***** Excerpt to read *****

If you are willing to use the ATT router as primary rputer and firewall, and use all WiFi via additional access points (so the rest of the network only talks to the ATT router via ethernet) you could configure your cake device to act as bridge between the ATT router and the AP or switch. (Cake will only work well if it has control over most of your traffic, that is why you should not access the internet around the bitw, however it is easy to account for predictable traffic like VoIP by simple reducing thevshaper rate by 100Kbps for each concurrent voice call one might want to use vie the ATT router(e.g. if the ATT router has ports to directly connect old POTS equipment or DECT phones)).
The cons are obviuos, you will only use few of the ATT router's capabilities and none of OpenWrt's features beyond cake.

B) Dual NAT
Configure both router's as firewall/NAT routers. The pros are easy to set up,the cons are mainly that any port forwarding ned to be configured on both routers in lockstep and UPnP might not work (but then UPnP just tries to automate generating port forwarding rules, so it should be possible to achieve similar results via static forwards, but game consoles will likely still complain...)

***** Data excerpt *****

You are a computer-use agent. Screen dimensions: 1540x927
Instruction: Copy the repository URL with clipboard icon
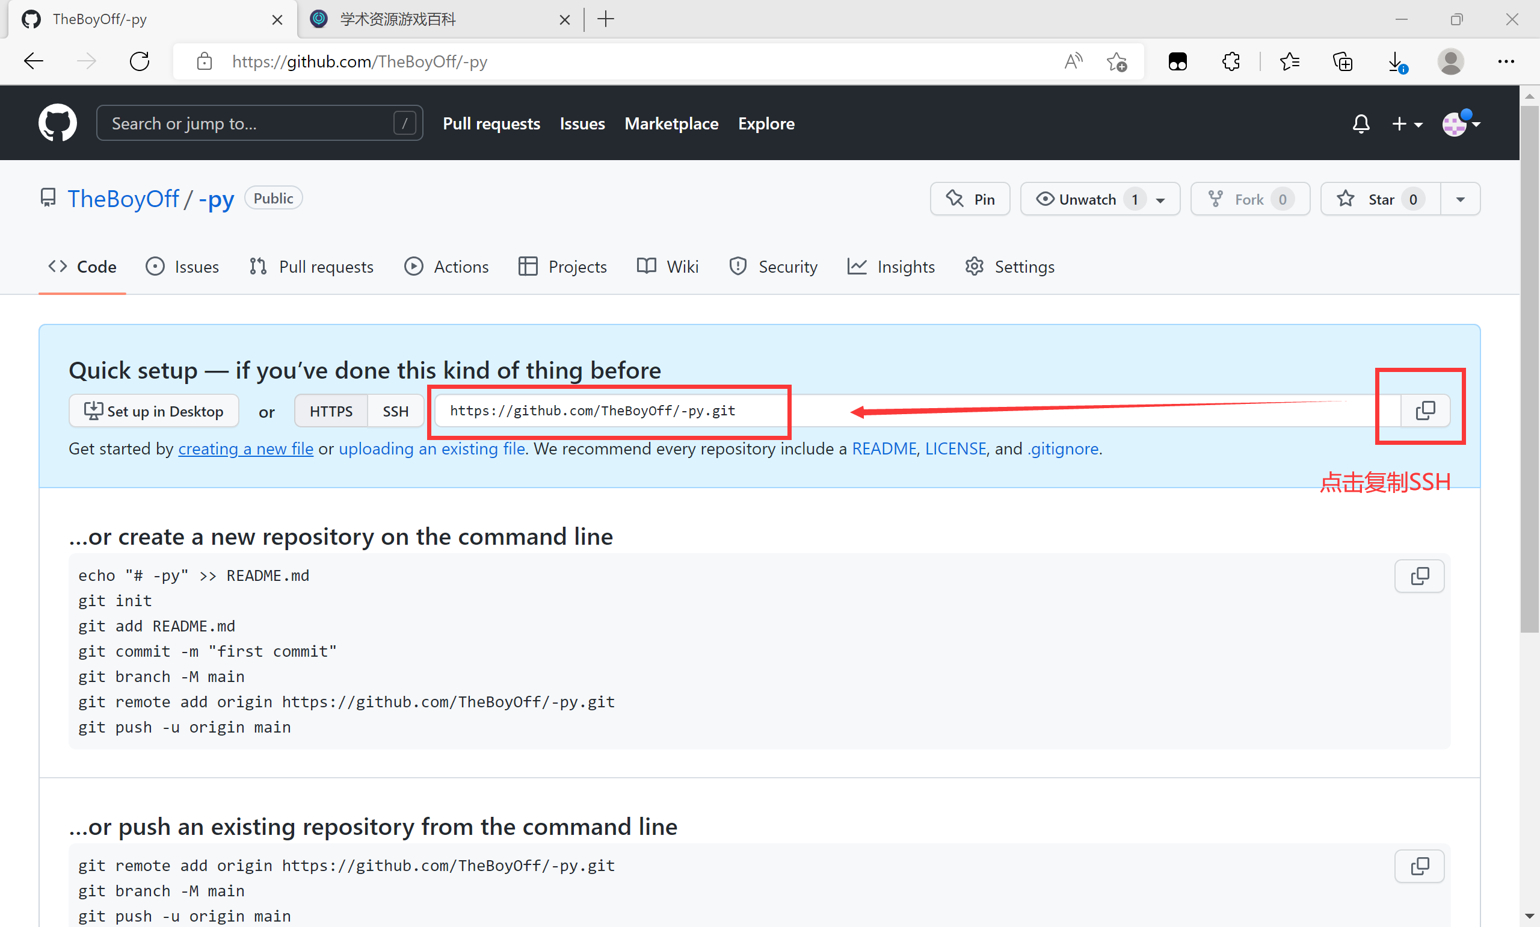pyautogui.click(x=1425, y=410)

*****

**Problem 1**
List every drawback that the forum excerpt on running cake alongside the ATT router names after the word "cons" for either setup.
**Problem 2**
Write the next part of the forum excerpt on running cake alongside the ATT router, picking up after its last sentence.

**Final result 1**
- Only a few of the ATT router's capabilities get used.
- None of OpenWrt's features beyond cake get used.
- Any port forwarding needs to be configured on both routers in lockstep.
- UPnP might not work.

**Final result 2**
C) Replace the ATT router completely
In theory one should be able to completely replace the ISP router on an FTTH link, by using an appropriate media converter/ONT. In the past I believe ATT played some certificate games for provisioning a link making it exceedingly hard to replace their router, @dlakelan knows more about this.... Over here in the EU there is a mandate that mostly forces ISPs to also provision compatible user-owned/-supplied routers/ONTs, but that is unlikely to help you :wink:

1 Like

ATT does 802.1x / certificate based authentication on its fiber offerings. The cert is baked into their router, so there are goofy methods to bypass this but the easiest and best thing by far is to use IP passthrough mode. This puts your LAN behind your own router which you should ALWAYS do for various reasons not the least of which is security. Any ATT employee can potentially access your LAN if you don't.

This doesn't involve double NAT and you can use all the UpNP you want (I don't recommend though).

It also works with Ipv6 but there are tricks needed to handle multiple VLANS since the att router doesn't PD you a /56 it will just do several /64s. There's info on the forum about how to do this though.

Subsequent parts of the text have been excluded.